▸ Exercise objective: Select and reproduce each line of the listing below that bears the string "Viewport".

▸ Input data:
--*--
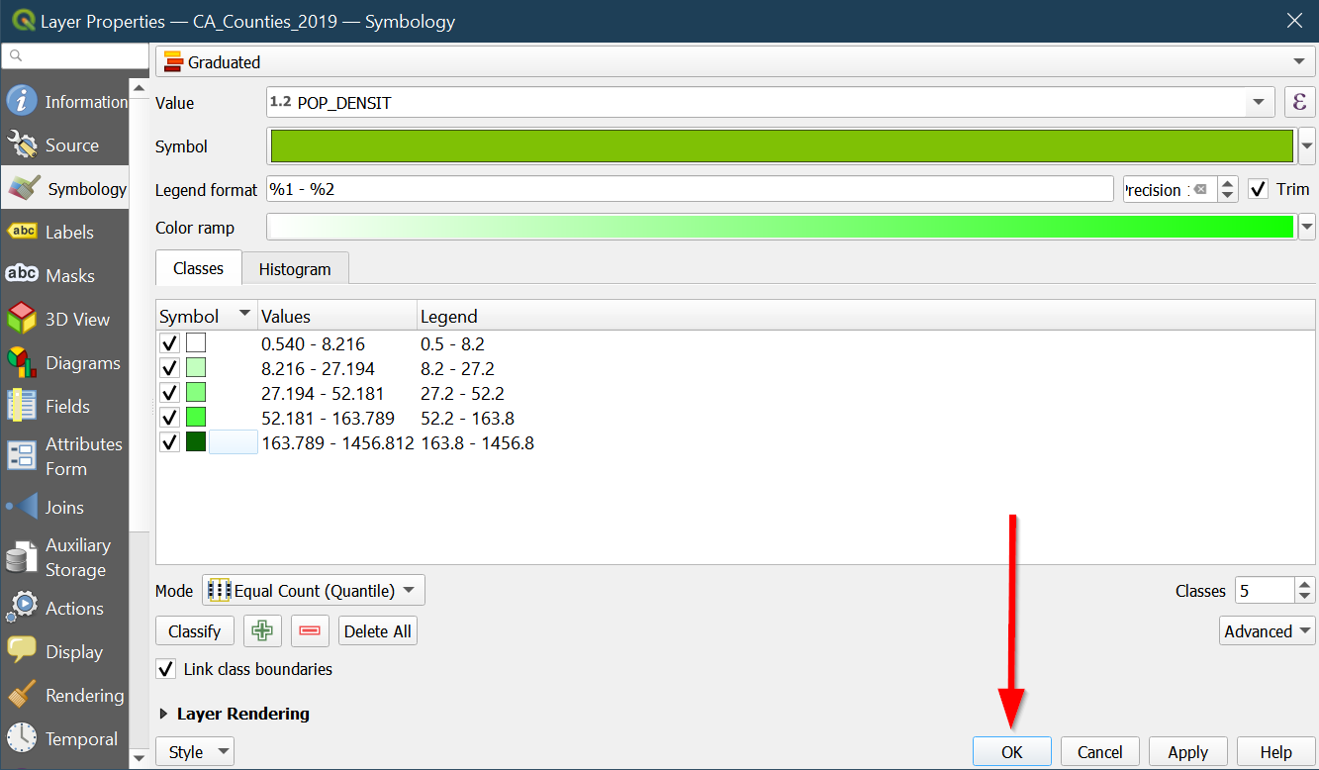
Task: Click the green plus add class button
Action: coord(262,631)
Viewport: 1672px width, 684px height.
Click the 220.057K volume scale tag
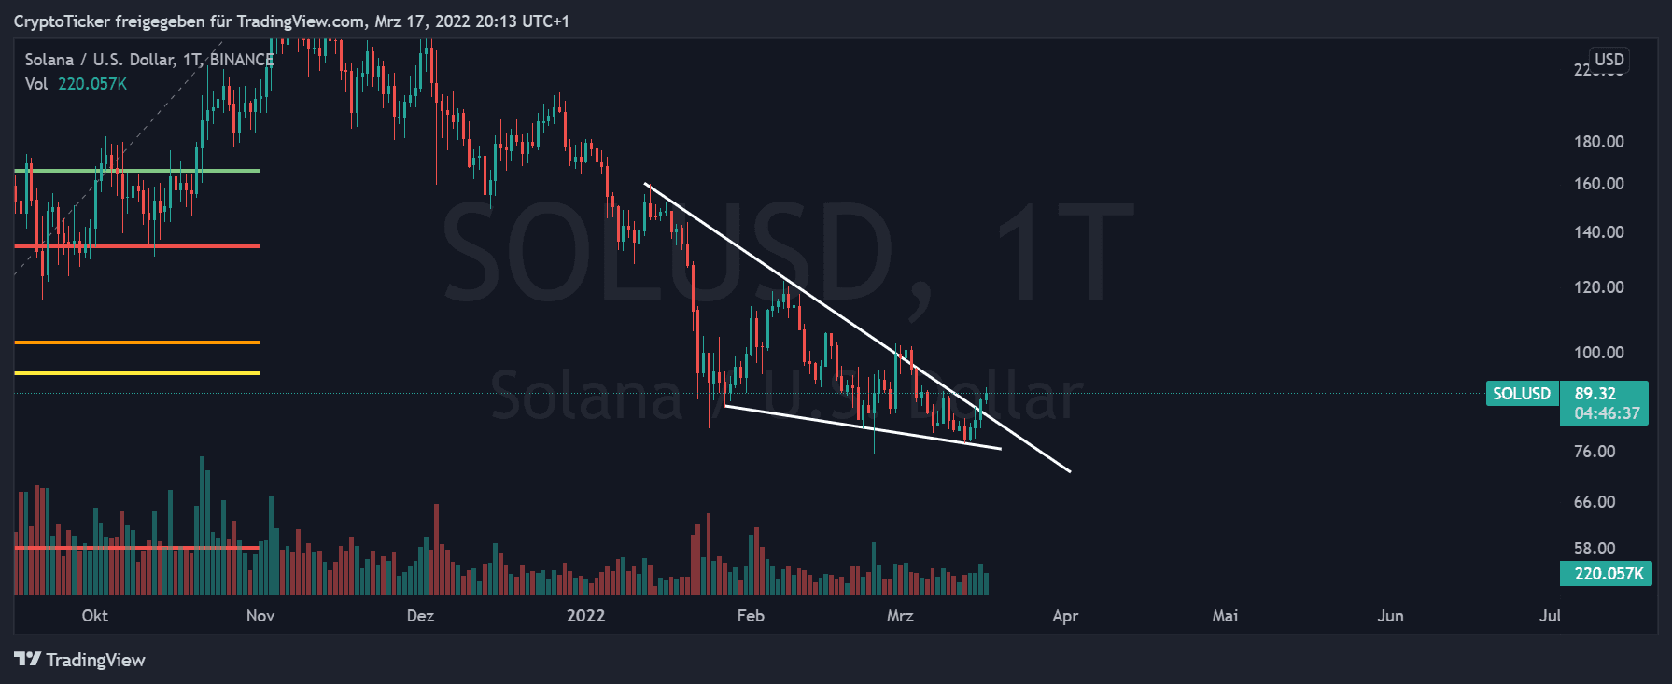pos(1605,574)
--*--
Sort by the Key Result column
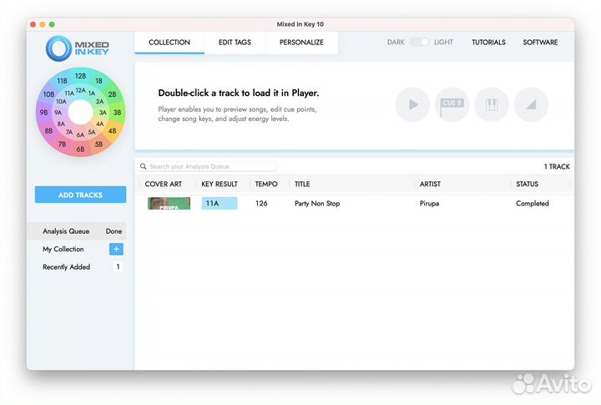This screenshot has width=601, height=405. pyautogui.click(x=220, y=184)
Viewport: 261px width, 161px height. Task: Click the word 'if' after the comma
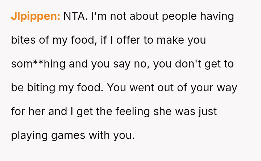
--*--
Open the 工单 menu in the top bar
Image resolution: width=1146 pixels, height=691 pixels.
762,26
--*--
▸ Answer to this exercise:
Viewport: 1672px width, 684px height.
Viewport: 261px width, 161px height. Task: Click the word 'if' after the comma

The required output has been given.